Nach WM-Party: Ehepaar halbnackt in Zelle gesperrt

GILCHING/STARNBERG - Eine harmlose WM-Party im Garten endete für ein Ehepaar halbnackt in einer Ausnüchterungszelle. Wegen Ruhestörung stand das Paar nun vor dem Amtsgericht Starnberg - doch schnell wurde klar, dass sie sich nur gegen einen völlig unverhältnismäßigen Polizeieinsatz gewehrt hatten.
Sie feierten Deutschlands Sieg gegen Schweden, grillten im Garten, hörten Musik und sangen Lieder: Typische Abendstunden im Sommermärchen 2006. Wegen Ruhestörung kam eine Polizeistreife vorbei, "Wir haben sofort angeboten, die Musik leiser zu drehen und nach drinnen zu gehen", so ein Gast der etwa zwölf-köpfigen Party. Bei der harmlosen Ruhestörung blieb es nicht: Die Gastgeber der Party mussten sich gestern wegen Widerstand gegen die Staatsgewalt vor dem Amtsgericht Starnberg verantworten.
Die Polizisten verlangten von dem Hausbesitzer, Christian S. (alle Namen geändert), Gastgeber der Party, sich auszuweisen - doch der wollte erst einmal den Ausweis der Beamten sehen. Es kam zu einer verbalen Auseinandersetzung, bis der Hausherr nachgeben und seinen Ausweis aus dem Haus holen wollte.
"Unten ohne"
Doch der Beamte verwehrte ihm den Zutritt, sagt der Anwalt von Christian S., Rudolf Holztrattner. Jetzt eskalierte der Einsatz völlig: Der Polizist brachte Christan S. brutal zu Boden, eine Polizistin half ihm dabei, er, seine Ehefrau und eine Bekannte wurden im Polizeiwagen eingesperrt und auf Polizeiwachen gebracht - obwohl sie die Personalien noch vor Ort im Polizeiwagen aufgenommen hatten.

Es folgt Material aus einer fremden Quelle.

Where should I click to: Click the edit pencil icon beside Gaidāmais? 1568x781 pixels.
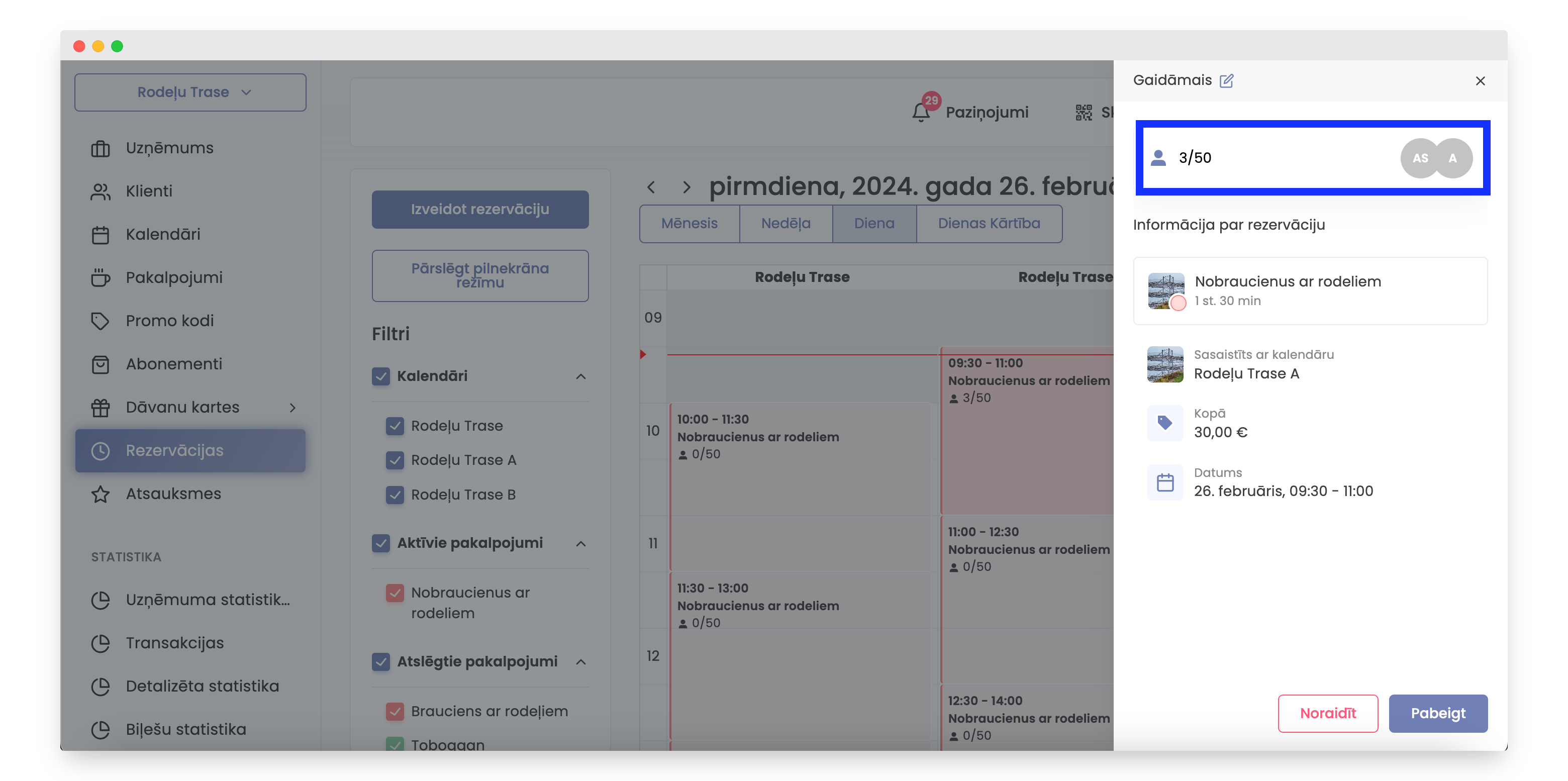point(1226,80)
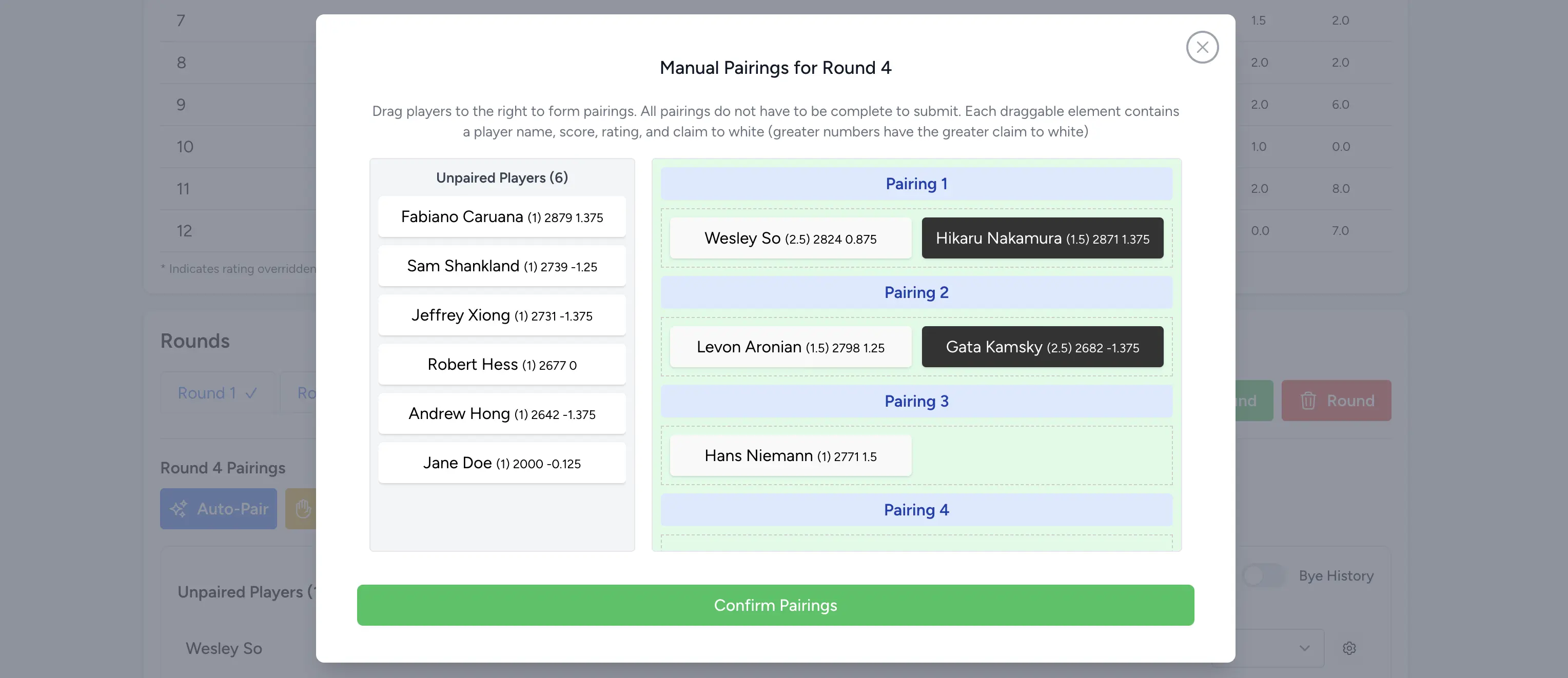Close the Manual Pairings dialog

[1202, 47]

Christian S. und seine Frau Tina wurden in eine Kellerzelle der Germeringer Polizeiwache gesperrt - und mussten sich bis auf die Unterwäsche ausziehen. Tina S., die keinen Slip trug, musste gefesselt und "unten ohne" in der Zelle ausharren. Das Ehepaar drückte immer wieder den Notruf - sie hatten Durst, wollten Bekannte und einen Anwalt verständigen - und ihr 17-jähriger Sohn war allein in dem Haus zurückgeblieben. Wäre eine Nachbarin nicht eingeschritten, die Polizeibeamten hätten ihn in ein Jugendheim verfrachtet, so Holztrattner.
Zahlreiche blaue Flecken und Einblutungen
Erst um 6 Uhr früh endete die unwürdige Behandlung, das Ehepaar wurde entlassen - vorher nahmen die Beamten noch Fingerabdrücke, "wie bei Schwerverbrechern", sagte Christian S. zur AZ. Ein Arzt diagnostizierte bei Christian S. zahlreiche blaue Flecken, Einblutungen im Schläfenbereich und eine Verstauchung im Kehlkopf - die Polizisten hätten ihn bei der Blutentnahme gewürgt, sagte Christian S. gestern vor dem Amtsgericht Starnberg aus.
Er wurde freigesprochen - jetzt wird gegen die beteiligten Polizeibeamten ermittelt. Anwalt Rudolf Holztrattner und seine Kollegen erstatteten Strafanzeige wegen Körperverletzung, Freiheitsberaubung und Amtsmissbrauch.